Instruções e requisitos:
Segundo a reportagem sobre a exposição do ouro dos incas, em que ano o conquistador Francisco Pizarro chegou ao Peru?

Página:
────────────────────

O ouro dos incas: mostra imperdível traz tesouros peruanos ao país
Exposição no CCBB do Rio, e que vai percorrer o país até 2024, lança luz sobre uma riqueza reluzente que virou maldição
O mais célebre (e caro) resgate de que se tem notícia na história foi protagonizado por Atahualpa, imperador dos incas. Aprisionado pelos espanhóis pouco após a chegada do conquistador Francisco Pizarro ao Peru, em 1532, o indígena prometeu a seu algoz, em troca da liberdade, ouro suficiente para encher a sala onde estava preso (6 metros de altura e outros 6 de largura). Como miséria pouca era bobagem, botou no pacote mais duas vezes essa quantidade de prata.

────────────────────

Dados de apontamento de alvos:

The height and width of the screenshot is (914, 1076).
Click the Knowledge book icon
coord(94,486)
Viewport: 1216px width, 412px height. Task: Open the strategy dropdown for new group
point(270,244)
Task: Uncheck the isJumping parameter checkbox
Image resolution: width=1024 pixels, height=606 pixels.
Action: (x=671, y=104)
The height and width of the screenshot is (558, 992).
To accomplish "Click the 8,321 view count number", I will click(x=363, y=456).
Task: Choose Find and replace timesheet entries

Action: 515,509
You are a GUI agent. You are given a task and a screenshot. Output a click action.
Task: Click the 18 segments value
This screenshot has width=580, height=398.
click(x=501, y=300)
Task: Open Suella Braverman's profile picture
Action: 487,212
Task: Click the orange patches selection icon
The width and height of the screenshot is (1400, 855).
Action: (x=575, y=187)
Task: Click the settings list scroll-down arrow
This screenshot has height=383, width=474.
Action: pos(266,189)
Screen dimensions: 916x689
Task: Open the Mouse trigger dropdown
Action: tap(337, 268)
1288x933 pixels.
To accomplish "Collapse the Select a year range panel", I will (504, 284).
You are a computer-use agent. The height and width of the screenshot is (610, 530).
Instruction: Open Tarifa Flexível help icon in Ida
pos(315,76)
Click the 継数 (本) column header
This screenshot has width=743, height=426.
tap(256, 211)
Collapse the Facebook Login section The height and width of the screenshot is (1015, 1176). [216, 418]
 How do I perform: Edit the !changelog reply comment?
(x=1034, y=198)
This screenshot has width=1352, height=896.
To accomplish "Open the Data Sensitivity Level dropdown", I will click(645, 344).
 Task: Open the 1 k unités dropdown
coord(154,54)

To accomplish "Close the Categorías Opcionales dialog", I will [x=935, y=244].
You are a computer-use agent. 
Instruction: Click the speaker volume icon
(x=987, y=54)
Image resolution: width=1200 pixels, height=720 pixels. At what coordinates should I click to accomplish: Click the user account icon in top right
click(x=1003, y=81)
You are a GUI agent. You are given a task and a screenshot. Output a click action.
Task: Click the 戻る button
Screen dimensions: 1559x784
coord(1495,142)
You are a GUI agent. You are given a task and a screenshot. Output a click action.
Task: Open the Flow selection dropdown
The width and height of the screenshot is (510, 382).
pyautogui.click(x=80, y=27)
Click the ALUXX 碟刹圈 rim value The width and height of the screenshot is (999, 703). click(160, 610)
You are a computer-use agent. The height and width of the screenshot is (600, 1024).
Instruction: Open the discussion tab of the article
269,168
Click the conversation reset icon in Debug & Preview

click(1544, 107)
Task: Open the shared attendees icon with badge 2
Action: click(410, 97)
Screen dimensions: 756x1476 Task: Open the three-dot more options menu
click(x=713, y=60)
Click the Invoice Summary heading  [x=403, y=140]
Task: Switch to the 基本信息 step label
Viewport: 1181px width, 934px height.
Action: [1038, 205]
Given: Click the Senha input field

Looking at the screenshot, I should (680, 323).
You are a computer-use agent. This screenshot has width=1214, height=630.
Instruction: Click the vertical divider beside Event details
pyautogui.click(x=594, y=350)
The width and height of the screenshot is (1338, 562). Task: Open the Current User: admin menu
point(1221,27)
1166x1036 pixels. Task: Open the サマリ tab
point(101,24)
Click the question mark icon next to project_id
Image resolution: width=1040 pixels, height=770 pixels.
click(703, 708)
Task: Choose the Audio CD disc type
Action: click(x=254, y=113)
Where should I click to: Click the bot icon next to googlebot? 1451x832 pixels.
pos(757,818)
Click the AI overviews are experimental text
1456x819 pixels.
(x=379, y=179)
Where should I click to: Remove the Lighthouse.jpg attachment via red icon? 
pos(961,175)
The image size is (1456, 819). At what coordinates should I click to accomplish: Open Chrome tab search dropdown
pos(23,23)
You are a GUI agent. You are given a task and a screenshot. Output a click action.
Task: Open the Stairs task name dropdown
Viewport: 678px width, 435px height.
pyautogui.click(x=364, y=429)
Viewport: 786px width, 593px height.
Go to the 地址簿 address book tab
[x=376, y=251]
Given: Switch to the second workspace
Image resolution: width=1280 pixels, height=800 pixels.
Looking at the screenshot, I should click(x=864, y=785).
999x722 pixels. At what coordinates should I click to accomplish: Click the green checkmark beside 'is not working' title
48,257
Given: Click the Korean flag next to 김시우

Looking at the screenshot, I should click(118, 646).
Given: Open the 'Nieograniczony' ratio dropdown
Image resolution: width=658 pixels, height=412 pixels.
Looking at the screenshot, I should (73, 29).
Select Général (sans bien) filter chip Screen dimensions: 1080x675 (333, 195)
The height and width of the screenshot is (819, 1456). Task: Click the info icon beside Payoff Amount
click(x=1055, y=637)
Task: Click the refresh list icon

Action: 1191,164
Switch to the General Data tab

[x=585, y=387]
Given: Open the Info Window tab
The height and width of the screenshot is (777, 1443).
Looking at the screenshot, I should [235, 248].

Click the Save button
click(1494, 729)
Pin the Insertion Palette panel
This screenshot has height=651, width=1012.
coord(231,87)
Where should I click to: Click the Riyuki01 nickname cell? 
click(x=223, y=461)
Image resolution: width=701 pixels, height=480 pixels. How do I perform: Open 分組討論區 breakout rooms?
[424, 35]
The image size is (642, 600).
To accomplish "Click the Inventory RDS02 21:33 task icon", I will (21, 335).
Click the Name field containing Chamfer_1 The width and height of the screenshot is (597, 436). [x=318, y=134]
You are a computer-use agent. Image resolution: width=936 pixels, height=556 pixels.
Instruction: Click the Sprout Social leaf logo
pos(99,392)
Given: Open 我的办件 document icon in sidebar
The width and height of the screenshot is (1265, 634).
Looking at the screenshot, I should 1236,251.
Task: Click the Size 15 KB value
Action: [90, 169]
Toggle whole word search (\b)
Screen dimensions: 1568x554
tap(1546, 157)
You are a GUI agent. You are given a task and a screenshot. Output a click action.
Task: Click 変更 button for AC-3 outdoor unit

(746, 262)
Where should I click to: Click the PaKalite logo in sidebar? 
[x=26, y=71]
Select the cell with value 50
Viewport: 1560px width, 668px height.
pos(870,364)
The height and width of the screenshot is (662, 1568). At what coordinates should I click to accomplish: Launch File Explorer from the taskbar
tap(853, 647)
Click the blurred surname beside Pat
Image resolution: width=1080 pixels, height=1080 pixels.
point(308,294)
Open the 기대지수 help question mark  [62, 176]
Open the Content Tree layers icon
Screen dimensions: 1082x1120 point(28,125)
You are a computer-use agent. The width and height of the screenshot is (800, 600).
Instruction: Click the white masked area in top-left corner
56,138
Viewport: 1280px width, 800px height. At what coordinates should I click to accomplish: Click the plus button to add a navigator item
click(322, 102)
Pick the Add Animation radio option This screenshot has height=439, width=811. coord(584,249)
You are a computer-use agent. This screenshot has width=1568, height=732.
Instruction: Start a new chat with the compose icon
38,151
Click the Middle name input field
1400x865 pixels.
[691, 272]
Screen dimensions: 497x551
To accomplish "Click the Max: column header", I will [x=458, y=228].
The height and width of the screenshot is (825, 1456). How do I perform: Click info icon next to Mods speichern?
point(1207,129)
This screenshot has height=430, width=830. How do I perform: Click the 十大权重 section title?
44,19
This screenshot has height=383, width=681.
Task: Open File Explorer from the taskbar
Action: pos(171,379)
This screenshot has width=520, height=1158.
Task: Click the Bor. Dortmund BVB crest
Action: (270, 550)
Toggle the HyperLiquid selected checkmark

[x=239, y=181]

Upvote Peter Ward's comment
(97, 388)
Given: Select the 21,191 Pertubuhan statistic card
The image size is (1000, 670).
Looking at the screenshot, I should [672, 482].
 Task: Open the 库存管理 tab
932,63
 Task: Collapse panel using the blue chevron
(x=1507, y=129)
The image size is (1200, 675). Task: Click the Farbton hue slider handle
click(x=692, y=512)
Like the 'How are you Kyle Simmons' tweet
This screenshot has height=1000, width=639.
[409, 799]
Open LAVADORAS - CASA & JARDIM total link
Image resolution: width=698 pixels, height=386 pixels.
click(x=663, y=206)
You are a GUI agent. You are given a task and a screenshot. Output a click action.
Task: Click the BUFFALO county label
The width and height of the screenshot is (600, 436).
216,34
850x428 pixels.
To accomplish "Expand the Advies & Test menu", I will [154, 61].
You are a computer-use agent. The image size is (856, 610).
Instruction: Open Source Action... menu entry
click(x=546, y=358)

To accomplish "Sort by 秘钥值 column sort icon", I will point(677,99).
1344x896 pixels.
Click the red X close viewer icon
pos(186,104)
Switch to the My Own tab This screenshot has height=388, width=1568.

────────────────────

Resultado da tarefa:
Em 1532.